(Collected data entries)
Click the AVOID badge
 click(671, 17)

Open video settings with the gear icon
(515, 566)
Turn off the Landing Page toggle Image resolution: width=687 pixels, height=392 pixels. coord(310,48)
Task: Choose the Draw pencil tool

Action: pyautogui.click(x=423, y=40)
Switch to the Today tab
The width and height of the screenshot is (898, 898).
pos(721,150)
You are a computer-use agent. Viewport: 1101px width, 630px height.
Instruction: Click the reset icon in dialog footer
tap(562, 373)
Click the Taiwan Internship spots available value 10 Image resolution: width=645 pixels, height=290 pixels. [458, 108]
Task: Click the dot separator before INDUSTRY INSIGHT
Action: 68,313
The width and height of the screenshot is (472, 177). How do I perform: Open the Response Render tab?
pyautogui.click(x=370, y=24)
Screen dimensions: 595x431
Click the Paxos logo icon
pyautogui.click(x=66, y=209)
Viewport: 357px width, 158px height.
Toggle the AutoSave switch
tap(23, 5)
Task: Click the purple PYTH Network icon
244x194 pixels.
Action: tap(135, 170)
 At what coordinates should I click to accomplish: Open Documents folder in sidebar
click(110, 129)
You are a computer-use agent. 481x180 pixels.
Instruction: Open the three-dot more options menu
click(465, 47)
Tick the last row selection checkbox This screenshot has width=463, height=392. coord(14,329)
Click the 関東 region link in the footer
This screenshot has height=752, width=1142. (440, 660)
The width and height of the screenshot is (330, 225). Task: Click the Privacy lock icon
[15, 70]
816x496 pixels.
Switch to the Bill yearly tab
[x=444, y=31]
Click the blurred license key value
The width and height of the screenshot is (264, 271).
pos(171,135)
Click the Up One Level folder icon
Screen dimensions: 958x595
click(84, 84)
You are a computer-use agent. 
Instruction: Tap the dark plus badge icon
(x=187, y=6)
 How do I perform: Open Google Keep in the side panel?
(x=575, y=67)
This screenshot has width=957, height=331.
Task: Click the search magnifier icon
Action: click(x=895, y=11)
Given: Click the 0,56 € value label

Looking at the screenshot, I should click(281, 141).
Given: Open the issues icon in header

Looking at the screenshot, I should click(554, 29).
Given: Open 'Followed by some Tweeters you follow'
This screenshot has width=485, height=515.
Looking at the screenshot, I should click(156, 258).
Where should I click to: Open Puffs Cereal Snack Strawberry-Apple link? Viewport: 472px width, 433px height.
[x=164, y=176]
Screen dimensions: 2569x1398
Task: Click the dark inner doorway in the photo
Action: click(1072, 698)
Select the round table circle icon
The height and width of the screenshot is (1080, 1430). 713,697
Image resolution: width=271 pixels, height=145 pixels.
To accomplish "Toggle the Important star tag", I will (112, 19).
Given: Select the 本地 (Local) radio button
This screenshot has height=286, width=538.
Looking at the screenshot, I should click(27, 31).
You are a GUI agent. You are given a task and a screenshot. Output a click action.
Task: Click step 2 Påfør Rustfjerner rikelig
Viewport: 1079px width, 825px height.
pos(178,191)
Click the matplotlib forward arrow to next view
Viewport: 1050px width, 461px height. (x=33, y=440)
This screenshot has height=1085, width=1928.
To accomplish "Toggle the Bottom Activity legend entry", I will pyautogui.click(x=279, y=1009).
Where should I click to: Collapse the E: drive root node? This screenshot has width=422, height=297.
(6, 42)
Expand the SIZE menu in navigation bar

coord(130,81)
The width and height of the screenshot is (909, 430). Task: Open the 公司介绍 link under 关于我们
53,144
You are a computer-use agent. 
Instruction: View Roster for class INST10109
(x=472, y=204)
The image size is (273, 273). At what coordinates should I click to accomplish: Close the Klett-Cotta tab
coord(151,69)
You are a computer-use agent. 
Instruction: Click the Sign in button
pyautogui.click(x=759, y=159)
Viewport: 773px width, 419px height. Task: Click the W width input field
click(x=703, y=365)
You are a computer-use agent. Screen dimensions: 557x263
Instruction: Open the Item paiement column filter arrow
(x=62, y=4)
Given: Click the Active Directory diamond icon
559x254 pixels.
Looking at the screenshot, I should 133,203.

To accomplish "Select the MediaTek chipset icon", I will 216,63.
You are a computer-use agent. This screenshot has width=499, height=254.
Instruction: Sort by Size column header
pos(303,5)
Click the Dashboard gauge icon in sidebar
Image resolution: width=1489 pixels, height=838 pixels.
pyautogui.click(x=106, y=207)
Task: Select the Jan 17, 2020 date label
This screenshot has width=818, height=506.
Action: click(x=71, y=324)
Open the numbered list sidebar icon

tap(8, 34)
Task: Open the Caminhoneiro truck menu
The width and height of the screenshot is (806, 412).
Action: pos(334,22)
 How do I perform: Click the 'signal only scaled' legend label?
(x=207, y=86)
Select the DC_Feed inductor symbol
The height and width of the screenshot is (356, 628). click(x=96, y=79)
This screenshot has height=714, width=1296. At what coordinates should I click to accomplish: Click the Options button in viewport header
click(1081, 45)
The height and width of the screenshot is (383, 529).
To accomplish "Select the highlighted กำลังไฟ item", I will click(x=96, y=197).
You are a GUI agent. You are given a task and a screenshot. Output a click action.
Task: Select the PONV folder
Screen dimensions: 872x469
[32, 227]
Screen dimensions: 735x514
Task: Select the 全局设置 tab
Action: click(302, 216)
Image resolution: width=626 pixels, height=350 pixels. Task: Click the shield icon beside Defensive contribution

Your instructions:
Your task is to gather all lines from the entries above that hold the word "computer".

Response to the task:
You are a computer-use agent. Viewport: 1101px width, 630px height.
You are a computer-use agent. 481x180 pixels.
You are a computer-use agent. 
You are a computer-use agent. 
You are a computer-use agent. 
You are a computer-use agent. Screen dimensions: 557x263
You are a computer-use agent. This screenshot has width=499, height=254.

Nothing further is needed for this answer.